I’ve had the same problem with David Foster Wallace. I once read a fairly lengthy interview with him in which he hopped from philosopher to philosopher. One thing about studying philosophy is that it makes you a careful reader. You really read line by line, look for the argument being presented and ask if it makes sense to you. So, when someone raises the issue of whether Heidegger or Wittgenstein is the true destroyer of language and then jumps onto a different point entirely, as if their audience will know exactly what they mean and it requires no elaboration, it comes across more pseudo-intellectual than intellectual to me.

Perhaps I’m being too hard on them. Still, it seems that it’s this sort of writing that leads to the “faking it” phenomenon. I once met a fellow writer in my city that, no matter what book you referenced, would nod knowingly as if it were her favorite author. The thing is, I read a lot about a lot of different things. I read everything from Denis Johnson to Plato to obscure texts on German law to books on the social psychology of language. I’m just really curious that way. After awhile, it became apparent that she was simply pretending to know every author I mentioned. I think that because authors like Markson and DFW are often cited as exemplars of literary fiction, it encourages this sort of phenomenon. You get what I like to call “The New Yorker Effect,” where people know that it’s something literary people are supposed to like and therefore accept or reject it purely on the basis.

That’s where, I think, it’s important to distinguish between literature and literary fiction. When we talk about literary fiction, we’re really speaking of something more contemporary. It’s the sort of thing that’s taught and published by academics, that’s published by literary journals and so forth.
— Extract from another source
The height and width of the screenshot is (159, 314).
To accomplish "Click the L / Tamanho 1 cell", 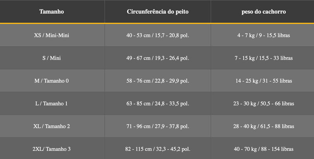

It’s a classification but it contains the underlying implication that it is somehow on a par with, say, Dante or Shakespeare or Dostoevsky. Still, for many of the contemporary authors you find shelved in the literary fiction section of your local independent bookstore, that remains to be seen.

There is also a sharp distinction to be made between, say, the existential concepts we find embedded in Kafka or Camus’ work and the name (and even concept) dropping in Wittgenstein’s Mistress. The difference is that in a work like The Trial, to the thoughtful reader, it will become apparent. Indeed, the argument can be made that existential literature is another way of doing philosophy. (And philosophy and literature engage with one another historically. Hegel’s magnum opus, Phenomenology of Spirit, was in many ways a nod to Goethe’s Wilhelm Meister’s Apprenticeship.) With Wittgenstein’s Mistress, we’re seeing a certain deconstruction of plot going on. Really, we’re peeking into the isolated inner world of a very well educated, very detached individual and in that sense, the “plot” isn’t just slow, it’s a depiction of state of mind, which I suppose is my gripe about all the concept-dropping. Perhaps it’s intended to be aphoristic, but it lacks the punch of aphorisms, or the multiple levels of meaning one finds in them, where one can have a surface understanding but the more studious reader can glean a deeper meaning. At the same time, it isn’t all that faithful to the thinking of the mad logician archetype, who takes us much deeper into her occasionally idiosyncratic interpretation of the ideas she is consumed by.

This, I think, is where the accusations of deliberate obscurity and absence of plot come in. In a work like that, and there’s a decent amount of literary fiction out there that does this, there’s a large extent to which the medium is the message.  There’s nothing wrong with that, there’s nothing wrong with conveying a state of mind and deviating from traditional plot in order to do it in a new way that will jar the reader out of his or her complacency. However, writers have to be careful to not run afoul of the same problems that you find in conceptual art, where it’s not clear if the artist is being wildly creative or trying to cover up their own creative stagnation by slapping on a theme that may or may not really be inherent in the piece itself. For this reason, it’s crucial to connect the disparate references and allusions to the over-arching concept in a piece. Danto’s art world public be damned, some of us need a reason besides literary reputation to get behind a work.